#### DATA EXTRACTS ####

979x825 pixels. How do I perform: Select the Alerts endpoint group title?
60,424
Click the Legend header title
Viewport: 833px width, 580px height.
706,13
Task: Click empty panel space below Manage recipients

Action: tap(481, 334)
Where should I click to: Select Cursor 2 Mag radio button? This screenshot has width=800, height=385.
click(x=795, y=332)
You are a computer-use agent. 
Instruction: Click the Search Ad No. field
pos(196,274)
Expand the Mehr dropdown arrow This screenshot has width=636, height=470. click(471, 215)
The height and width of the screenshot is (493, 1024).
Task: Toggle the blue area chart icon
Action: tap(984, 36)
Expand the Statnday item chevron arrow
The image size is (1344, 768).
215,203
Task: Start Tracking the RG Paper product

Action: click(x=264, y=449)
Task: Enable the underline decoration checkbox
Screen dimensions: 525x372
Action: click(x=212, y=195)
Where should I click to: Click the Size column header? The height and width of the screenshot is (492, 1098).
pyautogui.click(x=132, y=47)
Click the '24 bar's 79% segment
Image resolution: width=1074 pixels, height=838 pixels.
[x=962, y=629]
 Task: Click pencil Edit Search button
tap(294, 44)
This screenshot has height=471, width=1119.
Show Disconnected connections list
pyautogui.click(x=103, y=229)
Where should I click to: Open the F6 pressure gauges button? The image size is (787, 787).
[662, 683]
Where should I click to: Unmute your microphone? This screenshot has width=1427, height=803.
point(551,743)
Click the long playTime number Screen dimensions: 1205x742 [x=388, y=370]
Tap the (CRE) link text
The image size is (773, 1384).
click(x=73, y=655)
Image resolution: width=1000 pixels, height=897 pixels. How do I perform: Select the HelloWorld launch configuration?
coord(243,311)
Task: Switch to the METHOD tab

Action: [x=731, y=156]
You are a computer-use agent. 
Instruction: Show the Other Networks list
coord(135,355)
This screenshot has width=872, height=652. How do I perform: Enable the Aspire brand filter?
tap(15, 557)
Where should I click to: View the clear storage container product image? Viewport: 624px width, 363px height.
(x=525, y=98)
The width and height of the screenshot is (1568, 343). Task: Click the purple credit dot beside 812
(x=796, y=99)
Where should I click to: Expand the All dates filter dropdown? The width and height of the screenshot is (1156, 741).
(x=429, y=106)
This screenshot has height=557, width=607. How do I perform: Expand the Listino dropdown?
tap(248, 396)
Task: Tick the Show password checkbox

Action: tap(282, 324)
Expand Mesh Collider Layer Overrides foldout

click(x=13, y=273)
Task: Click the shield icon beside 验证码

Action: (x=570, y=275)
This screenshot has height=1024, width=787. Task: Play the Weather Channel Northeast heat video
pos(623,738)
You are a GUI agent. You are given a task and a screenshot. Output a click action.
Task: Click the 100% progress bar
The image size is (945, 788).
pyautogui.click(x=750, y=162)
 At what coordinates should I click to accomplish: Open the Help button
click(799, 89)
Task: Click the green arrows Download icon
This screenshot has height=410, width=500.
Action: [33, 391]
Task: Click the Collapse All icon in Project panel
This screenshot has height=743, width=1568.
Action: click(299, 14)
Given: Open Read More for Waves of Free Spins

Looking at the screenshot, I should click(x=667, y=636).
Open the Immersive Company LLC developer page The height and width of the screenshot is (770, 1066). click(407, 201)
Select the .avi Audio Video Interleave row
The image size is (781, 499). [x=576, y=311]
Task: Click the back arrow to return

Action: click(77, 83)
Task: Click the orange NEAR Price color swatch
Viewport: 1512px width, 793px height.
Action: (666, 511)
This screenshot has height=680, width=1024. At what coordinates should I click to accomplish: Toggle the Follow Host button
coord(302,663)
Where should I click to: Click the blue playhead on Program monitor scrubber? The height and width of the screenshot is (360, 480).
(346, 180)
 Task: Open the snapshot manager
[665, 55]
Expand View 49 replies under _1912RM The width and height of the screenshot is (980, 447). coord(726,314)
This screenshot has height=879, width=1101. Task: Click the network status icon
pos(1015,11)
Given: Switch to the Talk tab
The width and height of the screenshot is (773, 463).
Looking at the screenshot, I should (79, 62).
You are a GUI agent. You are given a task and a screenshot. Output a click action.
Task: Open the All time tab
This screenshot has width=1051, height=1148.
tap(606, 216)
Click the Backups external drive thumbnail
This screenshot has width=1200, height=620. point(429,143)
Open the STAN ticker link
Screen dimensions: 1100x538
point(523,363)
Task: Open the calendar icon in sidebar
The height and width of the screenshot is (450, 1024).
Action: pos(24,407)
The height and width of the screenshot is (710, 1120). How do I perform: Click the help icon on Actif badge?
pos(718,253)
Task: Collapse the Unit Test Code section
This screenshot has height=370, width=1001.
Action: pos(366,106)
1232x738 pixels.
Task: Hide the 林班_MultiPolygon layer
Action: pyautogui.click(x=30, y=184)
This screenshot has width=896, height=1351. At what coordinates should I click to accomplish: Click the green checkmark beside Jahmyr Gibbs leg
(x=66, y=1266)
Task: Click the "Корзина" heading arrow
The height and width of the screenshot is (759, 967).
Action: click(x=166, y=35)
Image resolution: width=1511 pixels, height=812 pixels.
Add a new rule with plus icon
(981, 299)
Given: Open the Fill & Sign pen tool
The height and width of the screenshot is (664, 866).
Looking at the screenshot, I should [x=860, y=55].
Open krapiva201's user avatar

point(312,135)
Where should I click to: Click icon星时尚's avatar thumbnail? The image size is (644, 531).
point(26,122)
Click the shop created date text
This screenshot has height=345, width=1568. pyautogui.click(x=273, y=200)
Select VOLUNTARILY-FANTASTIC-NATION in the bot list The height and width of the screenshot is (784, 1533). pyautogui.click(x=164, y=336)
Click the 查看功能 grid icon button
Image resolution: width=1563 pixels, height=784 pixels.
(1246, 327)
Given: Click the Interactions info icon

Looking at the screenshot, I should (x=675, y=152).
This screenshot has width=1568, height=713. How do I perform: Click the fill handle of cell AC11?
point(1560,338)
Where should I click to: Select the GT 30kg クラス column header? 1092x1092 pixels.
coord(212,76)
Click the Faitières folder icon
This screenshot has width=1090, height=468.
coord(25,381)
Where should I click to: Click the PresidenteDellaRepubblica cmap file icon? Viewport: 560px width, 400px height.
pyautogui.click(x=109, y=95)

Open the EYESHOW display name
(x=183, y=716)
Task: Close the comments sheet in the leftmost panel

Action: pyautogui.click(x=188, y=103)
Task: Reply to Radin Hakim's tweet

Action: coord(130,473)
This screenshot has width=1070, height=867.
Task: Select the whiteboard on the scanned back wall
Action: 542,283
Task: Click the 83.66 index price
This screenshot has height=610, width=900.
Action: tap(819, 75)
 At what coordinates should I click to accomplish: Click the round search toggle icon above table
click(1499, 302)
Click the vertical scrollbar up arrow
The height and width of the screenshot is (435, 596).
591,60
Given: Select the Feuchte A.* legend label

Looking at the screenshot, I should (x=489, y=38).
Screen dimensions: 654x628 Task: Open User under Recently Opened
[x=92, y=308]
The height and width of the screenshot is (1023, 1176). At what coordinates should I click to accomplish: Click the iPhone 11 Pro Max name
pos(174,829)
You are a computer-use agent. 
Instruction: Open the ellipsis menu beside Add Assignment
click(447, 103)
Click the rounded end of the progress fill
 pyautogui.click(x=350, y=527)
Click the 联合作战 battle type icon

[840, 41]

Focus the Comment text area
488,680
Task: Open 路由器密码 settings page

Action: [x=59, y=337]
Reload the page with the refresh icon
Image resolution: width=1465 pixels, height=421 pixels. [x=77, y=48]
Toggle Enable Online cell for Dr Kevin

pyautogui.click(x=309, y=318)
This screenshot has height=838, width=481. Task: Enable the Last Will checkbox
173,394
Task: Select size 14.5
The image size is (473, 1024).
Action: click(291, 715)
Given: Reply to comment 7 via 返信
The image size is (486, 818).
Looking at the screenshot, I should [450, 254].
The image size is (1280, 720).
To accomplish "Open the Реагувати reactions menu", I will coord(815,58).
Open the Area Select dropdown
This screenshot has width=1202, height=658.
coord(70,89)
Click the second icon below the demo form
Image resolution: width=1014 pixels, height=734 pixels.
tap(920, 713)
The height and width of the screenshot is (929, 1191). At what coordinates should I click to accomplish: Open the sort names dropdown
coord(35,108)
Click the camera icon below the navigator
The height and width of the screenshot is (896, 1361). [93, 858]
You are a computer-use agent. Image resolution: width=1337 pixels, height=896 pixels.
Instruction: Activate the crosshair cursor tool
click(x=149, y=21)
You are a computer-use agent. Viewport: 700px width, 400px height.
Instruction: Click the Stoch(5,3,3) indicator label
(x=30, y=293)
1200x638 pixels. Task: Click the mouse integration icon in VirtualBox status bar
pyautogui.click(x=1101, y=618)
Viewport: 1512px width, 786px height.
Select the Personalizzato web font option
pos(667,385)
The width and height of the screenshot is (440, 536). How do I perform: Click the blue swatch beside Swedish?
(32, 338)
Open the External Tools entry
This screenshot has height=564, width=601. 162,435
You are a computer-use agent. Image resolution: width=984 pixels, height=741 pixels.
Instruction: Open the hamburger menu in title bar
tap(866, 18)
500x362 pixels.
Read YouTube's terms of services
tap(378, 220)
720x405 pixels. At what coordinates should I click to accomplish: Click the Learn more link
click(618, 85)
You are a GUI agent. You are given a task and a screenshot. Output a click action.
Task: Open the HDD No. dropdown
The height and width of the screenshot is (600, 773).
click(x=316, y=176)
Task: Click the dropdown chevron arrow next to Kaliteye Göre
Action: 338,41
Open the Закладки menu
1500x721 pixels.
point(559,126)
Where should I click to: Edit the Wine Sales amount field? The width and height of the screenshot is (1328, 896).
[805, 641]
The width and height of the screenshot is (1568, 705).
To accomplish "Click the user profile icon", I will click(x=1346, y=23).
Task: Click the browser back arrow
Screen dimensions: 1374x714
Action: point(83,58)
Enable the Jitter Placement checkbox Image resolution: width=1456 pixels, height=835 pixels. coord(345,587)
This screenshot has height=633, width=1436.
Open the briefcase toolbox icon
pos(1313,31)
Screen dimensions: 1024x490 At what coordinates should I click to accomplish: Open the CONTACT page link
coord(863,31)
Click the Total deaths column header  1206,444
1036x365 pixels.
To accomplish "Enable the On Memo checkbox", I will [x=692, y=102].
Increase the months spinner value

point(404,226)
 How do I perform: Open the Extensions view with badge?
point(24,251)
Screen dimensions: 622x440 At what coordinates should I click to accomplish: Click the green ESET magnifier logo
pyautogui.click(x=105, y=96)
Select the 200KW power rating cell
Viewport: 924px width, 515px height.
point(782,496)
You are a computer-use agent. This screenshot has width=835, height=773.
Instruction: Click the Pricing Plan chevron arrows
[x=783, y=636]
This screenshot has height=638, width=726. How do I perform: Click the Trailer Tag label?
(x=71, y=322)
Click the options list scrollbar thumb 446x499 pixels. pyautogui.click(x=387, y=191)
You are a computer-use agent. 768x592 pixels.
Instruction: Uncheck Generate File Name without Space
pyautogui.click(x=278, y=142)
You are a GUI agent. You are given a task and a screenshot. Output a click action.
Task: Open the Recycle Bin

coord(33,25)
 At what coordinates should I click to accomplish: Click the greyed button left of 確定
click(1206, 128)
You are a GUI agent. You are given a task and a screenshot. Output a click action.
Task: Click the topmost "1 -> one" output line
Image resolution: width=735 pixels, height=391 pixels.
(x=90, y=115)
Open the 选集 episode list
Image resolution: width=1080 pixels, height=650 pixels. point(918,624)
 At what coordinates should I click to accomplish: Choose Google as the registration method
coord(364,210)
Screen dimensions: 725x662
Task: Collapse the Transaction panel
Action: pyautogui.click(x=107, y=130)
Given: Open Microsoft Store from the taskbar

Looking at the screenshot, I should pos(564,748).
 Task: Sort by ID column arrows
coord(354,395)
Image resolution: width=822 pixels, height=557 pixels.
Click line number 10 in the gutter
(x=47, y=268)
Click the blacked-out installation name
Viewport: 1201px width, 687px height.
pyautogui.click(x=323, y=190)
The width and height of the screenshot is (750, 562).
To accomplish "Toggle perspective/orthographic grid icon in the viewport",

####

## ASSIGNMENT
Report each line in the data that holds the word "computer".

## RESPONSE TO THE EXERCISE
You are a computer-use agent. 
You are a computer-use agent. 
You are a computer-use agent. 
You are a computer-use agent. Image resolution: width=1337 pixels, height=896 pixels.
You are a computer-use agent. Viewport: 700px width, 400px height.
You are a computer-use agent. Image resolution: width=984 pixels, height=741 pixels.
You are a computer-use agent. This screenshot has width=835, height=773.
You are a computer-use agent. 768x592 pixels.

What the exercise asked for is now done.